We first measured the rhythm from a large, diverse population of SCN neurons by differential recording from two bipolar electrodes, one electrode implanted in the ventral (core) region and the other electrode in the dorsal (shell) region of wild-type and Per1^−/− SCN. Histological examination of each SCN after recording showed that one electrode was placed in the ventral (core) region and the other in the dorsal (shell) region of the SCN in wild-type (Fig. 1A) and Per1^−/− mice (Fig. 1B). These data demonstrate that MUA rhythms were measured from the whole SCN in all animals examined.

To assess the in vivo phenotype of the Per1^−/− SCN, we measured MUA from freely moving wild-type (Fig. 2A) and Per1^−/− (Fig. 2B) mice in the light-dark cycle (LD) and in constant darkness (DD). In vivo, the amplitude of neural activity in Per1^−/− SCN was indistinguishable from wild-types in LD and DD (Table 1), indicating that the many neurons in the Per1^−/− SCN are rhythmic. The phases of the MUA rhythms in LD did not differ between wild-type (ZT: 6.25±0.31) and Per1^−/− (ZT: 6.49±0.89) mice (t-test, p = 0.628). The period of the MUA rhythm in DD was slightly, but statistically significantly, longer in Per1^−/− SCN compared to wild-type SCN (Table 1).

To determine if robust oscillations were conferred to the Per1^−/− SCN by coupling of the SCN with the circadian clock in the retina, we recorded wheel-running activity after ocular enucleation of Per1^−/− mice (Fig. 3A, B). We found that robust circadian rhythms of wheel-running persisted after ocular enucleation, suggesting that Per1^−/− SCN rhythmicity is not conferred by coupling to the retina clock.

It has previously shown that SCN MUA is altered by running wheel activity [19], [21], [24]. To determine if activity feedback to the SCN contributed to robust SCN rhythms in Per1^−/− mice, we analyzed general activity of Per1^−/− mice housed with locked running wheels (wheels were present in the cage but could not rotate; Fig. 3C, D). We found that circadian locomotor activity rhythms of Per1^−/− mice were robust in LD and DD in the absence of activity feedback (χ² periodogram detected significant rhythmicity in all Per1^−/− mice after ocular enucleation).
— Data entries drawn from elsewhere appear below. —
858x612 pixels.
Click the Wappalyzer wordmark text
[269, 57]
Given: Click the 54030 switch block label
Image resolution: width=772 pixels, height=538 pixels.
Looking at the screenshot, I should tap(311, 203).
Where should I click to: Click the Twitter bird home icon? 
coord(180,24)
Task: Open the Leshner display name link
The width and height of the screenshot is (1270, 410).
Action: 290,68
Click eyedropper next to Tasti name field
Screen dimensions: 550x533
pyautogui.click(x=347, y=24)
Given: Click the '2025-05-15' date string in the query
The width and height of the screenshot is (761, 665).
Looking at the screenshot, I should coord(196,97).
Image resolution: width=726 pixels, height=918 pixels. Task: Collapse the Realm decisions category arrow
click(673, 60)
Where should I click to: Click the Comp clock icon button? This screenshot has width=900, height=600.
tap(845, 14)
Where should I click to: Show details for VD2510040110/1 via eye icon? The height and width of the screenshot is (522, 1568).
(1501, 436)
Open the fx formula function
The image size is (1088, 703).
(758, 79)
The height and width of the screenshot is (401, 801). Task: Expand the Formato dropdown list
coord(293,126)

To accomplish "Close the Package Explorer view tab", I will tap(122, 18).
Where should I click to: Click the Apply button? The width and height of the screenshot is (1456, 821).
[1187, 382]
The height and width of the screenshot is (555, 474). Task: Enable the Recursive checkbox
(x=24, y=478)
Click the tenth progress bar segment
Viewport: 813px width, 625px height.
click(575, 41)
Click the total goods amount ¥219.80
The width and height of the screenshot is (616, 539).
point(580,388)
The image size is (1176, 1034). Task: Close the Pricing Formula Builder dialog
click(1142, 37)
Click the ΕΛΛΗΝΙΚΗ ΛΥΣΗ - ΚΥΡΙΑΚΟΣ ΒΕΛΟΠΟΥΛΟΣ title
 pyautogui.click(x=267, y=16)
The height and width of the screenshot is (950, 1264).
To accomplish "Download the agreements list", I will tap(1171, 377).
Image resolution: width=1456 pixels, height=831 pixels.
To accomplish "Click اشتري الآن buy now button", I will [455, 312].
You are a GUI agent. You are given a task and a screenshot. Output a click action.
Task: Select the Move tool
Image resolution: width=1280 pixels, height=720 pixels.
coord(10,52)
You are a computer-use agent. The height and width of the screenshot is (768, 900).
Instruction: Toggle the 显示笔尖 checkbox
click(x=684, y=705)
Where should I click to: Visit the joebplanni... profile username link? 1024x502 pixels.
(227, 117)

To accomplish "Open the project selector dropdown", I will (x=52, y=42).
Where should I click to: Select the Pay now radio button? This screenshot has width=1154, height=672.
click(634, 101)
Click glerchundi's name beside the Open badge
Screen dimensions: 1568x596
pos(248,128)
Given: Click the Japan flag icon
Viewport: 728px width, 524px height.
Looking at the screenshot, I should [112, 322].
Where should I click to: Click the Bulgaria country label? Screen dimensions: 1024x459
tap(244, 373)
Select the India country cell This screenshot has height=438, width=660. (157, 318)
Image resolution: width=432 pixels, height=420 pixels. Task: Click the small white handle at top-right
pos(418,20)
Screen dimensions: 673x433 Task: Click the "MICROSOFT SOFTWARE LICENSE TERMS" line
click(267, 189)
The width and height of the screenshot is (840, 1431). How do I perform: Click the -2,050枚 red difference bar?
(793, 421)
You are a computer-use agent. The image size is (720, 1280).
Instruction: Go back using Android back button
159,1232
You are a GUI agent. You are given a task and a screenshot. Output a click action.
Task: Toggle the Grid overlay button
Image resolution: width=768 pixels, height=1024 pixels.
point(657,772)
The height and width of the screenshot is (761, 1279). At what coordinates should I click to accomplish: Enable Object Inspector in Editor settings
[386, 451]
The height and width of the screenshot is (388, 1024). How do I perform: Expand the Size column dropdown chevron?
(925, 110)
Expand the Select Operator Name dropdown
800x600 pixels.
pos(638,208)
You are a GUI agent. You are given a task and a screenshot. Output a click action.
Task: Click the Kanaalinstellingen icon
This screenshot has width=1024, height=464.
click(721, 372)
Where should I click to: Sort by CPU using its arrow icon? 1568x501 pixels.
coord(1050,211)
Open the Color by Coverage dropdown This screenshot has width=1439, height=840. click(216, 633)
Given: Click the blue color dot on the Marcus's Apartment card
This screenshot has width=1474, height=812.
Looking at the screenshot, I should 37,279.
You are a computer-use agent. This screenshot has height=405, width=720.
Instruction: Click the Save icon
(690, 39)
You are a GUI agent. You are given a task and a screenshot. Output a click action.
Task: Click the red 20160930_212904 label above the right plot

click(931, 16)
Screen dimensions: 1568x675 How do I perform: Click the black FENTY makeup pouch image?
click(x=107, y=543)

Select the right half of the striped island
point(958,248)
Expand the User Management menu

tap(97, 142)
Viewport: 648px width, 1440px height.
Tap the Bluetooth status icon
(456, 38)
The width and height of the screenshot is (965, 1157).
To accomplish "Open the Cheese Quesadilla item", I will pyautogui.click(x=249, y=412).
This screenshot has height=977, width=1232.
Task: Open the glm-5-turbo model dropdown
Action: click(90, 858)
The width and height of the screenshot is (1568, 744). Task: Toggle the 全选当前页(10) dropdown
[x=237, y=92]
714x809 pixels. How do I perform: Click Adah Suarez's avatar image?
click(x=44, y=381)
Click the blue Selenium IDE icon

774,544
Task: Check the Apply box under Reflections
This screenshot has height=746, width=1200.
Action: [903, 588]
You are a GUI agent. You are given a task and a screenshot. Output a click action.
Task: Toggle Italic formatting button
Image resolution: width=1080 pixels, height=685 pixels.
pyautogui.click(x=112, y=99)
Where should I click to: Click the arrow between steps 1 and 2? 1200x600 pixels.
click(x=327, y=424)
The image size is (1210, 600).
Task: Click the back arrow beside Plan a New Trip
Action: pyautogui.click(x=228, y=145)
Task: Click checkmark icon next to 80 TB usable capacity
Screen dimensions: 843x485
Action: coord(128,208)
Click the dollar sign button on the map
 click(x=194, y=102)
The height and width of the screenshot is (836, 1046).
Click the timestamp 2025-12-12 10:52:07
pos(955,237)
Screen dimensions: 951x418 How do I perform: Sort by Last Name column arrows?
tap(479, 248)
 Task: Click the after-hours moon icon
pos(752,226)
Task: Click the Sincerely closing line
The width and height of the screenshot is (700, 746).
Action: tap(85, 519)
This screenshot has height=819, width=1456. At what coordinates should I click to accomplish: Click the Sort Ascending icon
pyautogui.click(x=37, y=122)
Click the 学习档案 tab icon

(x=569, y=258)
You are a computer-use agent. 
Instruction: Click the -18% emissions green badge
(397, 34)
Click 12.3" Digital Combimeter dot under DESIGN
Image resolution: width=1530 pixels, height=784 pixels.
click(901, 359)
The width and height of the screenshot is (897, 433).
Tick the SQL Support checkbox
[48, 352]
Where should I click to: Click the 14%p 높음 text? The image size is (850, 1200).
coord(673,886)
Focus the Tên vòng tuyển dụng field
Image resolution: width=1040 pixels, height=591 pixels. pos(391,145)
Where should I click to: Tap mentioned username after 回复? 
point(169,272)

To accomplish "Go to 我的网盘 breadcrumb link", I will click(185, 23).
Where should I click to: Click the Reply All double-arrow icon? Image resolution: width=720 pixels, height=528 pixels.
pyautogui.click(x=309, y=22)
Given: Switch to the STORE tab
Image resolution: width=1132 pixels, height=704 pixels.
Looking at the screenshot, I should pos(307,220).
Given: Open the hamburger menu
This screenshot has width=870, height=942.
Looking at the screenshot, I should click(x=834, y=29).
Per1^−/− mice exhibit large phase shifts (∼4 h) in behavior in response to light pulses administered during the early subjective night [17]. To assess the response of the Per1^−/− SCN to light, we simultaneously measured MUA in the SCN and wheel-running activity in wild-type (Fig. 4A) and Per1^−/− (Fig. 4D) mice administered 15-min light pulses at CT15. We found that the acute increase in MUA and the duration of the acute increase in the SCN in response to the light pulse did not differ between wild-type (Fig. 4B, C) and Per1^−/− (Fig. 4E, F) mice (Table 1: Mean relative MUA during light pulse). The magnitudes of the phase shifts in the SCN and wheel-running activity rhythms were greater in Per1^−/− mice compared to wild-types (Table 1). In both genotypes, the magnitude of the phase shift in the MUA rhythm matched that of the phase shift in behavior.